Technological progress is a considerable driving force behind economic growth, citizen engagement and job creation. Information and communication technologies (ICTs), in particular, are reshaping many aspects of the world’s economies, governments and societies.
In developing countries, public officials, businesses and citizens are working together to harness the transformative power of ICTs to make services more efficient, catalyze economic development and strengthen social networks. More than 75 percent of people around the world now have access to a cell phone, with the number of global mobile-cellular subscriptions quickly approaching 7 billion. In addition, new services and industries are rapidly emerging.
In Tanzania, for example, mobile money agents now outnumber all other financial intermediaries by a factor of 10 to one. More than half of those living on less than US$2 a day in that country have access to mobile technology.

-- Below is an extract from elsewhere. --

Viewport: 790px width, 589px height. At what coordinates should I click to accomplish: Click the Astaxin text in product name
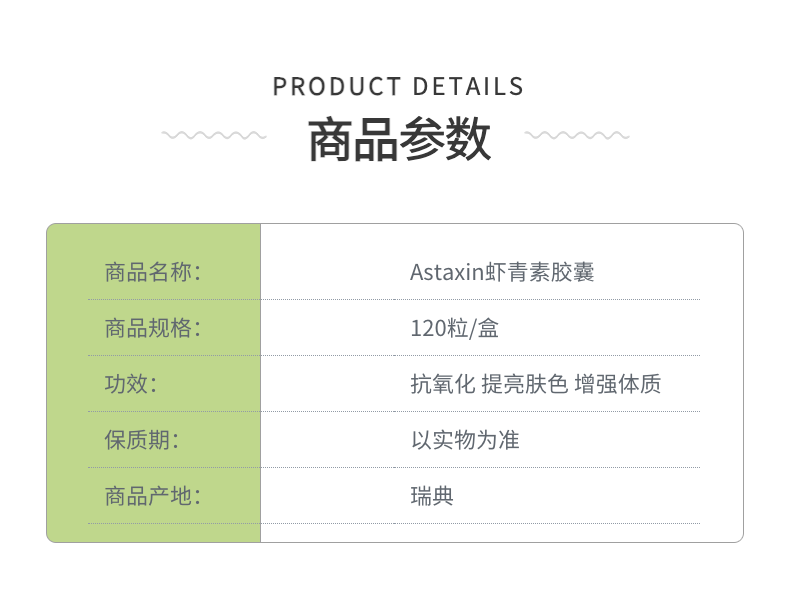pyautogui.click(x=446, y=272)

At the same time, access to mobile and fixed broadband remains prohibitively expensive in some countries where lack of ICT infrastructure and regulatory bottlenecks still hamper broadband development. Residential fixed-broadband services cost about 30 percent of average monthly Gross National Income (GNI) per capita in developing countries – compared to just 1.7 percent of average national income in wealthy countries. This average masks vast discrepancies between and within countries, affecting opportunities available to citizens. In Djibouti, for example, a mobile broadband package costs more than the income of the country's poorest 60 percent of the population.
When done right, ICT infrastructure investment and policy reform can empower poverty reduction and shared prosperity. A 10 percent increase in high-speed internet connections leverages a 1.4 percent increase in economic growth (on average) in developing countries.